Multiple partitions
are necessary to read the data in parallel. The option PARTSIZE= forces
the software to partition SPD Engine data files at the specified size.
The actual size of the partition is computed to accommodate the maximum
number of observations that fit in the specified size of
n megabytes, gigabytes, or terabytes. If you
have a table with an observation length greater than 65K, you might
find that the PARTSIZE= that you specify and the actual partition
size do not match. To get these numbers to match, specify a PARTSIZE=
that is a multiple of 32 and the observation length.
By splitting (partitioning)
the data portion of an SPD Engine data set into fixed-sized files,
the software can introduce a high degree of scalability for some operations.

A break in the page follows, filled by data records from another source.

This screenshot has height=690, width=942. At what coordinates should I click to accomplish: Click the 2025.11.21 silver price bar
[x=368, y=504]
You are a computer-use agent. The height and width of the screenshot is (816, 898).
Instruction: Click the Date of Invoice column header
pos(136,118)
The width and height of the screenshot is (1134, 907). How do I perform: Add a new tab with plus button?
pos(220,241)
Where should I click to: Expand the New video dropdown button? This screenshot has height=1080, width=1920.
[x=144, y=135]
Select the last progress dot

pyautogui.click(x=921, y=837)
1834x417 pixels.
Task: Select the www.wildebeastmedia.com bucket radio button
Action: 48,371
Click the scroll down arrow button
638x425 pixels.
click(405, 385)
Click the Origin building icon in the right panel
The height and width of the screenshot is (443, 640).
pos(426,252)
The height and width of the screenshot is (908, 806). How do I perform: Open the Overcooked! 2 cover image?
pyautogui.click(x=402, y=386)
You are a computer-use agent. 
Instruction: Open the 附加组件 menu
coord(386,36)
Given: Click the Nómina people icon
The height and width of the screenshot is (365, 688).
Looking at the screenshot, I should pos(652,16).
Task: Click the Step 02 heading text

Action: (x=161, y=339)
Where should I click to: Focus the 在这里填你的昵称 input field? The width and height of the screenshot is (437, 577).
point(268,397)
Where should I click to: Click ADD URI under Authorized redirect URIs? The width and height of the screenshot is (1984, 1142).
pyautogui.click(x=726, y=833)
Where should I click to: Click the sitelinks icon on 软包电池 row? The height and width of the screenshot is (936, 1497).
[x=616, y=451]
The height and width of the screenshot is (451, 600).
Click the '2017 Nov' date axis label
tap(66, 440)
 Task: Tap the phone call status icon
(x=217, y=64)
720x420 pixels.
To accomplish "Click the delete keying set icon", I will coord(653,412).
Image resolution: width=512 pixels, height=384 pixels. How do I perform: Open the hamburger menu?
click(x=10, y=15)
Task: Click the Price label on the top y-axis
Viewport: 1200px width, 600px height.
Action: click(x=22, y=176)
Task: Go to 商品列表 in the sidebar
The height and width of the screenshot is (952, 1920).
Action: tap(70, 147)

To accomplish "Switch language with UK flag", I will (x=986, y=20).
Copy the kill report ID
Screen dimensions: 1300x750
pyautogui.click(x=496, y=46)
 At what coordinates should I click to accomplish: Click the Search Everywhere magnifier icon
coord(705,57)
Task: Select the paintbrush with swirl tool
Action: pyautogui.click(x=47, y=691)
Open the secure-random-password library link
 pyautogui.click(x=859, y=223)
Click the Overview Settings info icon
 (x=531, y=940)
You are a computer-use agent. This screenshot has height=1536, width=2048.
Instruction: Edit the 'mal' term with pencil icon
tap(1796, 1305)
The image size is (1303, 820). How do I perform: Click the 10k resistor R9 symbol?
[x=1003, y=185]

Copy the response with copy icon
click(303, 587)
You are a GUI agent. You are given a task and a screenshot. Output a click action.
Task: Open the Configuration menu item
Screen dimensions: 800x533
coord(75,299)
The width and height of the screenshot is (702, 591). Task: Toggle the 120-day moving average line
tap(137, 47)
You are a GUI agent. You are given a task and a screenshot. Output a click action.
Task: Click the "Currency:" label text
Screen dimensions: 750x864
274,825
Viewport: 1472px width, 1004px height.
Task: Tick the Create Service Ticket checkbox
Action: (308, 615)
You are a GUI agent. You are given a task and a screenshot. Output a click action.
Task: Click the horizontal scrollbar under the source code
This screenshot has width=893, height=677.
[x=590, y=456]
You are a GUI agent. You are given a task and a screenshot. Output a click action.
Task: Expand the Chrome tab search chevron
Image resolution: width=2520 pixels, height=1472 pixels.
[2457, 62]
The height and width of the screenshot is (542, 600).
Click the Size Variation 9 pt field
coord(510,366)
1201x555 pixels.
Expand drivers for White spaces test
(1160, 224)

The SPD Engine can spawn threads in parallel (for example, up to one
thread per partition for WHERE evaluations). Separate data partitions
also enable the SPD Engine to process the data without the overhead
of file access contention between the threads. Because each partition
is one file, the trade-off for a small partition size is that an increased
number of files (for example, UNIX i-nodes) are required to store
the observations.
Scalability limitations
using PARTSIZE= depend on how you configure and spread the file systems
specified in the DATAPATH= option across striped volumes. (You should
spread each individual volume's striping configuration across multiple
disk controllers or SCSI channels in the disk storage array.) The
goal for the configuration, at the hardware level, is to maximize
parallelism during data retrieval. For information about disk striping,
see “I/O Setup and Validation” under “SPD Engine”
in Scalability and Performance at
http://support.sas.com/rnd/scalability
.
The PARTSIZE= specification
is limited by the SPD Engine system option MINPARTSIZE=, which is
usually maintained by the system administrator. MINPARTSIZE= ensures
that an inexperienced user does not arbitrarily create small partitions,
thereby generating a large number of data files.
The partition size determines
a unit of work for many of the parallel operations that require full
data set scans. But, more partitions does not always mean faster processing.
The trade-offs involve balancing the increased number of physical
files (partitions) required to store the data set against the amount
of work that can be done in parallel by having more partitions. More
partitions means more open files to process the data set, but a smaller
number of observations in each partition. A general rule is to have
10 or fewer partitions per data path, and 3 to 4 partitions per CPU.
(Some operating systems have a limit on the number of open files that
you can use.)
To determine an adequate
partition size for a new SPD Engine data set, you should be aware
of the following:
-
the types of applications that
run against the data
-
-
how many CPUs are available to
the applications
-
which disks are available for storing
the partitions
-
the relationships of these disks
to the CPUs
For example, if each
CPU controls only one disk, then an appropriate partition size would
be one in which each disk contains approximately the same amount of
data. If each CPU controls two disks, then an appropriate partition
size would be one in which the load is balanced. Each CPU does approximately
the same amount of work.
Note: The PARTSIZE= value for a
data set cannot be changed after a data set is created. To change
PARTSIZE=, you must re-create the data set and specify a different
PARTSIZE= value in the LIBNAME statement or on the new (output) data
set.